In contrast to Task.Wait() or Task.Result, await’ing a Task in C# 5 prevents the thread which executes the wait from lying fallow. Instead, the method using the await keyword needs to be async so that the call of await just makes the method to return a new task which represents the execution of the async method.

But when the await’ed Task completes before the async method has received CPU time again, the await recognizes the Task as finished and thus the async method will return the Task object only at a later time. In some cases this would be later than acceptable because it probably is a common mistake that a developer assumes the await’ing always defers the subsequent statements in his async method.

The mistaken async method’s structure could look like the following:

async Task doSthAsync()
{
    var a = await getSthAsync();

    // perform a long operation
}

Then sometimes doSthAsync() will return the Task only after a long time.

I know it should rather be written like this:

async Task doSthAsync()
{
    var a = await getSthAsync();

    await Task.Run(() =>
    {
        // perform a long operation
    };
}

... or that:

async Task doSthAsync()
{
    var a = await getSthAsync();
    await Task.Yield();

    // perform a long operation
}

But I do not find the last two patterns pretty and want to prevent the mistake to occur.

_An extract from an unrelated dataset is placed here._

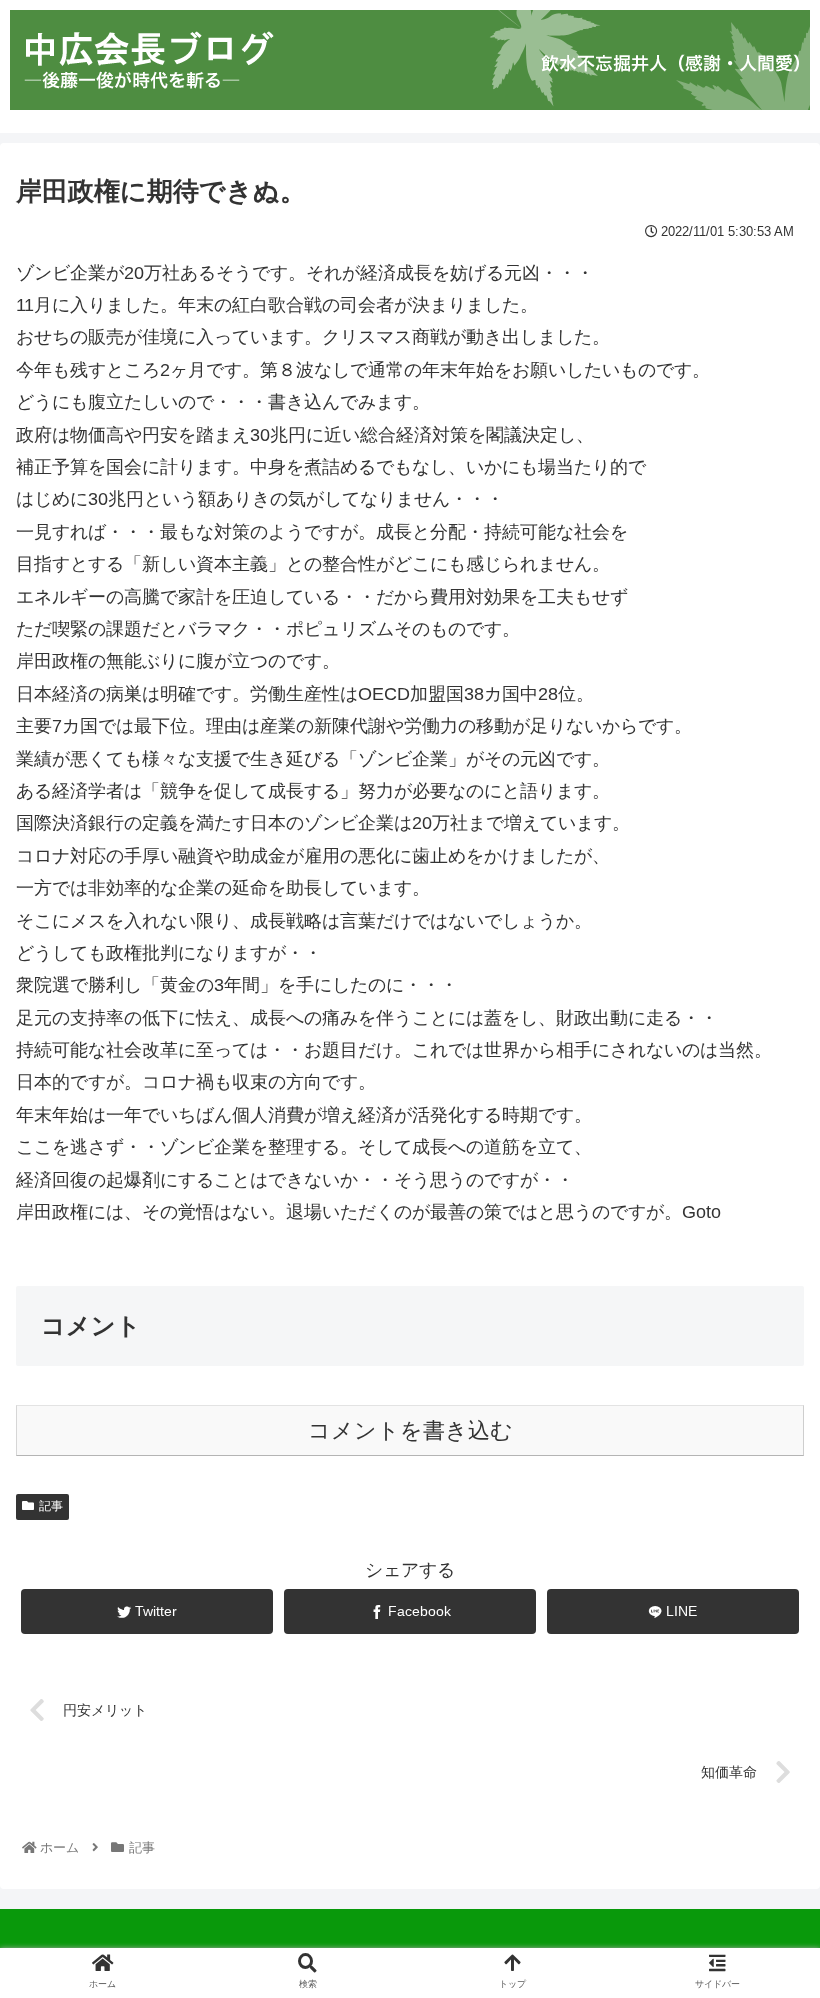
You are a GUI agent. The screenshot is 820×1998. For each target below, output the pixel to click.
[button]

I am developing a framework which provides getSthAsync and the first structure shall be common. So getSthAsync should return an Awaitable which always yields like the YieldAwaitable returned by Task.Yield() does.

Unfortunately most features provided by the Task Parallel Library like Task.WhenAll(IEnumerable<Task> tasks) only operate on Tasks so the result of getSthAsync should be a Task.

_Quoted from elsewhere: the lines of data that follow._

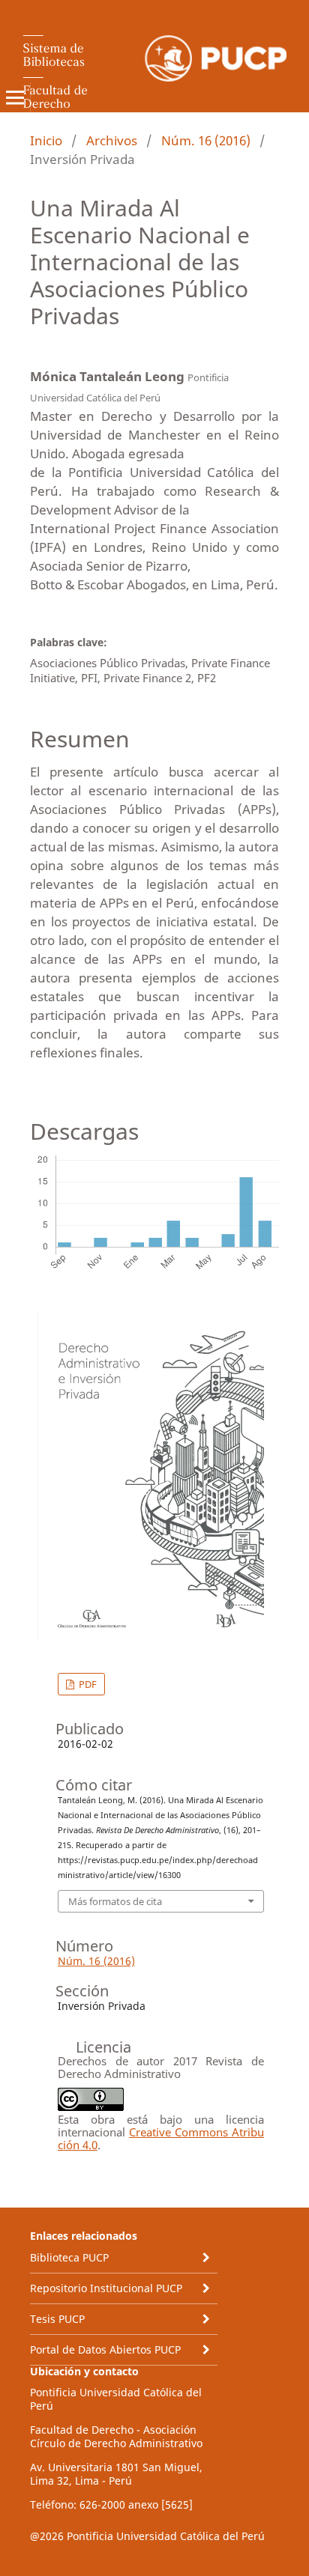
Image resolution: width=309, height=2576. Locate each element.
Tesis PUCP (57, 2319)
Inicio (46, 140)
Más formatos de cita (115, 1901)
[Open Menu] (15, 97)
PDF (86, 1684)
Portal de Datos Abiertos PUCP (105, 2349)
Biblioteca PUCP (69, 2257)
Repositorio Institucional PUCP (106, 2288)
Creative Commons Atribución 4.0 (161, 2138)
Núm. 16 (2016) (205, 140)
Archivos (111, 140)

So is it possible to return a Task which always yields?

Answer 1

First of all, the consumer of an async method shouldn't assume it will "yield" as that's nothing to do with it being async. If the consumer needs to make sure there's an offload to another thread they should use Task.Run to enforce that.

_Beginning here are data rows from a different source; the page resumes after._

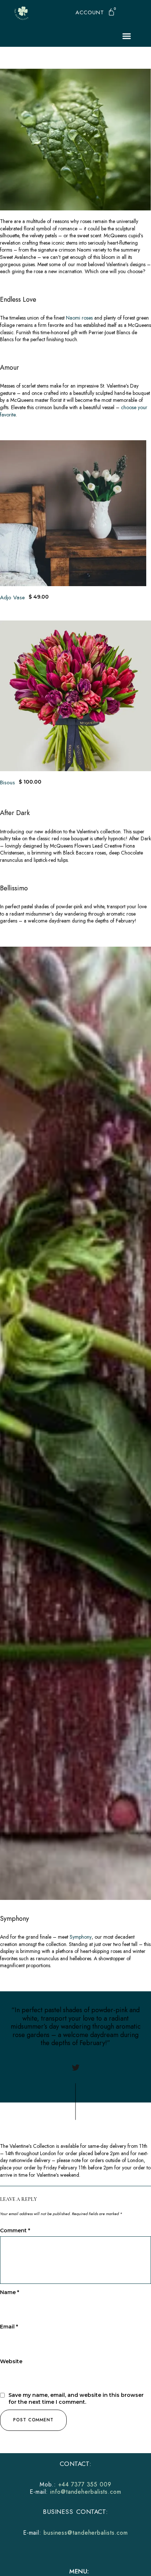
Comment (15, 2230)
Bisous (7, 782)
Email (9, 2326)
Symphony (81, 1937)
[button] (90, 12)
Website (11, 2361)
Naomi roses (80, 317)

Second of all, I don't see how using Task.Run, or Task.Yield is problematic as it's used inside an async method which returns a Task and not a YieldAwaitable.

If you want to create a Task that behaves like YieldAwaitable you can just use Task.Yield inside an async method:

async Task Yield()
{
    await Task.Yield();
}

Edit:

As was mentioned in the comments, this has a race condition where it may not always yield. This race condition is inherent with how Task and TaskAwaiter are implemented. To avoid that you can create your own Task and TaskAwaiter:

public class YieldTask : Task
{
    public YieldTask() : base(() => {})
    {
        Start(TaskScheduler.Default);
    }

    public new TaskAwaiterWrapper GetAwaiter() => new TaskAwaiterWrapper(base.GetAwaiter());
}

public struct TaskAwaiterWrapper : INotifyCompletion
{
    private TaskAwaiter _taskAwaiter;

    public TaskAwaiterWrapper(TaskAwaiter taskAwaiter)
    {
        _taskAwaiter = taskAwaiter;
    }

    public bool IsCompleted => false;
    public void OnCompleted(Action continuation) => _taskAwaiter.OnCompleted(continuation);
    public void GetResult() => _taskAwaiter.GetResult();
}

This will create a task that always yields because IsCompleted always returns false. It can be used like this:

public static readonly YieldTask YieldTask = new YieldTask();

private static async Task MainAsync()
{
    await YieldTask;
    // something
}

Note: I highly discourage anyone from actually doing this kind of thing.